2. Everything Lecture Capture:
Need a single source for all-things capture? Looks no further than Arun Karnad’s round-up report Student Use of Recorded Lectures at The London School of Economics and Political Science. How do students use and access recordings? It’s in there. How does capture impact attainment? It’s got that too. Among other things, the paper highlights that if given a choice, students like blended learning, or the practice of combining face-to-face lecture with recordings to help them learn.
3. Learning Outcomes
The Flipped Classroom: A Course Redesign to Foster Learning and Engagement in a Health Professions School, published in The Journal of Academic Medicine, documents a stunning 5% point increase in final exam scores in Dr. Russell Mumper’s classroom at the UNC Chapel Hill School of Pharmacy. The backbone of the success? Offloading content delivery to shorter 35-minute lecture recordings. 90% of his students said these videos “helped them prepare for class.”
4. Students Know Best
Iowa State University’s Dr. Jared Danielson looked at how teaching methods are impacted by lecture capture in Is the effectiveness of lecture capture related to teaching approach of content type? The Computers and Education study echoes what many instructors know instinctually: lecture capture is best used in the traditional lecture. Learning improvements were recognized when capture was used for didactic content. The more active the classroom, the less influence capture had on learning outcomes (we agree…that’s why we built the Active Learning Platform). One of the most interesting tidbits from this study? Students were “good judges of when lecture-capture use would be beneficial”, laying to rest the fear that students will over rely on recordings in their studies.

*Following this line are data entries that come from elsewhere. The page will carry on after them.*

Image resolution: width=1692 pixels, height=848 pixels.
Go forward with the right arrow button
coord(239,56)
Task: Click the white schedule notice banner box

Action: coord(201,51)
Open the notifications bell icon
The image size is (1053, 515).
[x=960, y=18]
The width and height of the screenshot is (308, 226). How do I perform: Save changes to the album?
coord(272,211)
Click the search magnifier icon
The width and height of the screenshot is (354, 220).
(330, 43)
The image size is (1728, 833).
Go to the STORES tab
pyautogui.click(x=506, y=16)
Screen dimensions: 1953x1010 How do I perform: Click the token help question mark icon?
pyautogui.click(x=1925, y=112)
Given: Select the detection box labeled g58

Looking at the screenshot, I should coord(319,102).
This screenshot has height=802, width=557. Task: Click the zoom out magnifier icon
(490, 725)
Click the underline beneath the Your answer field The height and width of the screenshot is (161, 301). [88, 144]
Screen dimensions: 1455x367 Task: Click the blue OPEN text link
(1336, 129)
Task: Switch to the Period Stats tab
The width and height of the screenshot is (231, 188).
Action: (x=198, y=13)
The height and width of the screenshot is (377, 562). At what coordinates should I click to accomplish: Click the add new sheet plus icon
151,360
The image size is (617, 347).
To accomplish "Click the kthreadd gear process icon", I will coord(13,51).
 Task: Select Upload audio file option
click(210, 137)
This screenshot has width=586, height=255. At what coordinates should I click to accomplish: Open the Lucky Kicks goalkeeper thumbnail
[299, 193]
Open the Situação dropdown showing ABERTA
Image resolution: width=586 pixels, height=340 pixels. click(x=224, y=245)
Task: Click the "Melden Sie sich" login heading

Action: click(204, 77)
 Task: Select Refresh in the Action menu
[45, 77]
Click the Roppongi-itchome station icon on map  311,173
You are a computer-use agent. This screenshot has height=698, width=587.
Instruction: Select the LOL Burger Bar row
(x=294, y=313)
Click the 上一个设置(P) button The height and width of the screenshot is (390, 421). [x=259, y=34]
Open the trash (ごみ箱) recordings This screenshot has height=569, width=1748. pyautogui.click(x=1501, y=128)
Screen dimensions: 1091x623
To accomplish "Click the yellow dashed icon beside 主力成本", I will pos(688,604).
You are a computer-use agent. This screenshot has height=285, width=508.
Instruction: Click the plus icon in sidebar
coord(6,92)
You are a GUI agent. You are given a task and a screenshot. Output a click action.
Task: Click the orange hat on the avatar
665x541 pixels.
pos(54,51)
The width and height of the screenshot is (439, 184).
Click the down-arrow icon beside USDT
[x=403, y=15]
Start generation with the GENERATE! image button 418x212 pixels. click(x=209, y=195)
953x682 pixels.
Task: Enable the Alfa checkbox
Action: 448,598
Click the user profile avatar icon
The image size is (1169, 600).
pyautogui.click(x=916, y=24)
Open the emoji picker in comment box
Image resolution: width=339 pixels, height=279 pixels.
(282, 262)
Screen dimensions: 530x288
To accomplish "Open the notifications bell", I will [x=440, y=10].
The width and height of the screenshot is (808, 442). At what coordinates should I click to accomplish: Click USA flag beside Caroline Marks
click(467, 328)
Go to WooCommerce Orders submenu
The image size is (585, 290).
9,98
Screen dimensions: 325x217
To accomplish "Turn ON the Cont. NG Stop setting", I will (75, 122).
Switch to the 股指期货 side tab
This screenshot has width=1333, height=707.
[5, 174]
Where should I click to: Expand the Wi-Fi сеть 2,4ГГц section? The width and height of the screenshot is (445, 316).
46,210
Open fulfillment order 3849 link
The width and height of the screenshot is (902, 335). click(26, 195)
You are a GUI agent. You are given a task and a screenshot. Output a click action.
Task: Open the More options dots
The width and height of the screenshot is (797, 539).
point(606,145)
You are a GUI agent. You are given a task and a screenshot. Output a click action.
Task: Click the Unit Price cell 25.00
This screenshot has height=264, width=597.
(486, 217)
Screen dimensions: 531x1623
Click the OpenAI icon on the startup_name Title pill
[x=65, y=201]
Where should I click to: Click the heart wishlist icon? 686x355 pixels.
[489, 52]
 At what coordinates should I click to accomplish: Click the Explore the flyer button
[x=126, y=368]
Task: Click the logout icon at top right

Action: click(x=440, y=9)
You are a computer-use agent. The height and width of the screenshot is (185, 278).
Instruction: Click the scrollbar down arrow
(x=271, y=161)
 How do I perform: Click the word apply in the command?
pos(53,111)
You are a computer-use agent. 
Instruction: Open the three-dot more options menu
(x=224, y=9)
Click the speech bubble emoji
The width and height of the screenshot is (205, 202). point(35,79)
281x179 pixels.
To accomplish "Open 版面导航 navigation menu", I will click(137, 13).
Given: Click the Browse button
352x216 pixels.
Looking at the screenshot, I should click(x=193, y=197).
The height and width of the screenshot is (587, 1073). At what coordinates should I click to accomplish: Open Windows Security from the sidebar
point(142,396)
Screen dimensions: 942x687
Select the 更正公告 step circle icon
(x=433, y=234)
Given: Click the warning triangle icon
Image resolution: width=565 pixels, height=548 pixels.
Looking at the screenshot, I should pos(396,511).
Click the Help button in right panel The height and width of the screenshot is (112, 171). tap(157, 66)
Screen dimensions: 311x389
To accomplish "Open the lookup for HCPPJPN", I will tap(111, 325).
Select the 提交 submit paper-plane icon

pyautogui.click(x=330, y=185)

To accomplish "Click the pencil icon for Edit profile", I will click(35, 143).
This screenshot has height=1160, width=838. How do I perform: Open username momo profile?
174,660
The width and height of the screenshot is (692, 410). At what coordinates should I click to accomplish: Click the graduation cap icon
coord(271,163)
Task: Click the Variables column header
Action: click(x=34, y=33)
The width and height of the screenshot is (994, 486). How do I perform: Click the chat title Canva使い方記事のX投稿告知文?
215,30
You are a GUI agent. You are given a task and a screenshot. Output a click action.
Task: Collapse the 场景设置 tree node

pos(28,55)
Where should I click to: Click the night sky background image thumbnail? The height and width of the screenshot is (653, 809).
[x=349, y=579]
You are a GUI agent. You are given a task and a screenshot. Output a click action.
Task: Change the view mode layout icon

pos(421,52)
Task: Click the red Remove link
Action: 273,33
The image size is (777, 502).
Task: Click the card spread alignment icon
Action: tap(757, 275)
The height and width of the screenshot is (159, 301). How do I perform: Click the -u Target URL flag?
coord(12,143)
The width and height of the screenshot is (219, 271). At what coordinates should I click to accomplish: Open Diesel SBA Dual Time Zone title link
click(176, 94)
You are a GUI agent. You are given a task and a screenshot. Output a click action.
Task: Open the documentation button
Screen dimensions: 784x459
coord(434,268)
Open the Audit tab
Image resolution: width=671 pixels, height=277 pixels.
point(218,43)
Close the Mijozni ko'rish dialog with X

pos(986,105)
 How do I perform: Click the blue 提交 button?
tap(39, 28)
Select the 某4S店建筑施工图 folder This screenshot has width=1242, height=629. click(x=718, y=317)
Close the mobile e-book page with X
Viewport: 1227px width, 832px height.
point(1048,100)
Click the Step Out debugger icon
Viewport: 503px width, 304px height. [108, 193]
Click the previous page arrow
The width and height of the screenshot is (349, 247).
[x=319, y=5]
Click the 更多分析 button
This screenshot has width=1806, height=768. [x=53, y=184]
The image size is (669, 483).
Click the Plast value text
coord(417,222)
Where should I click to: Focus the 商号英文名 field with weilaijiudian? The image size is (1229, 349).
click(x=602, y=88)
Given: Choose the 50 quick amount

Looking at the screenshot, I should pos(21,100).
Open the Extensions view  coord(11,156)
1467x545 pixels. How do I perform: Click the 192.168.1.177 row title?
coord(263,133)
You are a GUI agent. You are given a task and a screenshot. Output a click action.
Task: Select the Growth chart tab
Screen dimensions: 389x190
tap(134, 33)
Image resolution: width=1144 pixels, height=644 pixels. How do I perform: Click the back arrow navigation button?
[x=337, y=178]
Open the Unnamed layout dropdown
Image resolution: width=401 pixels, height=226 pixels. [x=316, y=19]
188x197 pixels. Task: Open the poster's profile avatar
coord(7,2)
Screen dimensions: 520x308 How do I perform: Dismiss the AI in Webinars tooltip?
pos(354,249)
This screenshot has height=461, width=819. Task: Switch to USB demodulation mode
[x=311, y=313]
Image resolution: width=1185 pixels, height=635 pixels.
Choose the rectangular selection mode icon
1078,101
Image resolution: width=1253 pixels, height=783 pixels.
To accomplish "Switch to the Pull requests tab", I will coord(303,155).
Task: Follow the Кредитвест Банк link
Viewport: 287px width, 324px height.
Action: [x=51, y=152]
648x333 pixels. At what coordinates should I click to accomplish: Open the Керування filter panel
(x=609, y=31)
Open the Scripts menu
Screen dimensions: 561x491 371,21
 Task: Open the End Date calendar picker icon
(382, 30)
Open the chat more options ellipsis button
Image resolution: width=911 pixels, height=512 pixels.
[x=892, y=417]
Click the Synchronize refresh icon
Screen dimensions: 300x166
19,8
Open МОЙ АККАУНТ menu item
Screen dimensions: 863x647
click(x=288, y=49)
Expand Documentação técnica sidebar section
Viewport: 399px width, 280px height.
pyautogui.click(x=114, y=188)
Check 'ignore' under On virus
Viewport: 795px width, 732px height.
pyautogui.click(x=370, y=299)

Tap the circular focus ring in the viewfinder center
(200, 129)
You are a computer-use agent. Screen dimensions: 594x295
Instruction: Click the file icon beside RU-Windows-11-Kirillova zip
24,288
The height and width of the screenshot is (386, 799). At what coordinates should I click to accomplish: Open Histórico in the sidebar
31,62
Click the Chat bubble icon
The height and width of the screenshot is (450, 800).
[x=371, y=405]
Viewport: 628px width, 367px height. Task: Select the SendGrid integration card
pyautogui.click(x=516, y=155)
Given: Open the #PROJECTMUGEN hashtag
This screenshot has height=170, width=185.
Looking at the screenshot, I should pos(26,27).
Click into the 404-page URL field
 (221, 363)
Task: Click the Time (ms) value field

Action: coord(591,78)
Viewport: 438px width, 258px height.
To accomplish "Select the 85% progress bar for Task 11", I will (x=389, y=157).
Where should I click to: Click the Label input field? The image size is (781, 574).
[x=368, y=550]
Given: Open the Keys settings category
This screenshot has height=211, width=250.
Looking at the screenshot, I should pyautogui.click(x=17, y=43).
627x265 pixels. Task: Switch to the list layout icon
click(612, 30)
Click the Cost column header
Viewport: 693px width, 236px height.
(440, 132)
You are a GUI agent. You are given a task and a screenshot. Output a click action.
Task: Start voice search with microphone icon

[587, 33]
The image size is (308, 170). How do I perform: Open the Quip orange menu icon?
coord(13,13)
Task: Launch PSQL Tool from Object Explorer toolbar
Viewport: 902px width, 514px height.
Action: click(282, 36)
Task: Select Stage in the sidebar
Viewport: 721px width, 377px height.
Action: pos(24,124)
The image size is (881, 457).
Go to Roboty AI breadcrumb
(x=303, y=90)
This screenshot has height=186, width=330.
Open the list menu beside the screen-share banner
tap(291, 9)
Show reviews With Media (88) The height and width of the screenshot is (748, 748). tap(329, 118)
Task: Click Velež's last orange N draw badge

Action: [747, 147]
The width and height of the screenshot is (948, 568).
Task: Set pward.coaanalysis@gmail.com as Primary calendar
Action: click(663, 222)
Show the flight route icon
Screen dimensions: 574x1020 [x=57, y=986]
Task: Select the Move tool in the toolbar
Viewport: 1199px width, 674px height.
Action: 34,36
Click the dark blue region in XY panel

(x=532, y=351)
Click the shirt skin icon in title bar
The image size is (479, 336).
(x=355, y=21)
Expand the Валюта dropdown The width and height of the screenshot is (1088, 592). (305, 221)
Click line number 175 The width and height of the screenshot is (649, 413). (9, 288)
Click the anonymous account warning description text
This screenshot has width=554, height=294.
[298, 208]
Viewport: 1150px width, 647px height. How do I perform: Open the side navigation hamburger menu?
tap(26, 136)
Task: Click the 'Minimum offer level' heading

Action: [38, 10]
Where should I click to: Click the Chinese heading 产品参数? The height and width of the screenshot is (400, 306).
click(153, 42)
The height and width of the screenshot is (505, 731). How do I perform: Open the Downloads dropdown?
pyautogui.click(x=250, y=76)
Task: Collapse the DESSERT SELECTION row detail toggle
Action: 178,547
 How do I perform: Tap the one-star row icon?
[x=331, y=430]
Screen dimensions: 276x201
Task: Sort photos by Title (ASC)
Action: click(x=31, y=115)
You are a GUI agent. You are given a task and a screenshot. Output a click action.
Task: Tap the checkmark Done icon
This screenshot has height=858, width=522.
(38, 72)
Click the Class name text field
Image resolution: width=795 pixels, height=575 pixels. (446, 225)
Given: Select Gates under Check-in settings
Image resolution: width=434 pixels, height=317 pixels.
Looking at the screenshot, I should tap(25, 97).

5. Students with Disabilities
With mounting pressure to accommodate learners with disabilities or learning differences, many institutions turn to lecture capture as an accessibility tool. Williams and Fardon studied the impact of lecture recordings on students with disabilities at the University of Western Australia. Lecture recordings can be captioned, supporting not only deaf and hard of hearing students, but those with learning differences. Looking at 130 students with self-reported disabilities, 66% said recordings are an “essential” learning tool. Recordings also help the 25% of students in the study with mobility impairments who could not physically attend class.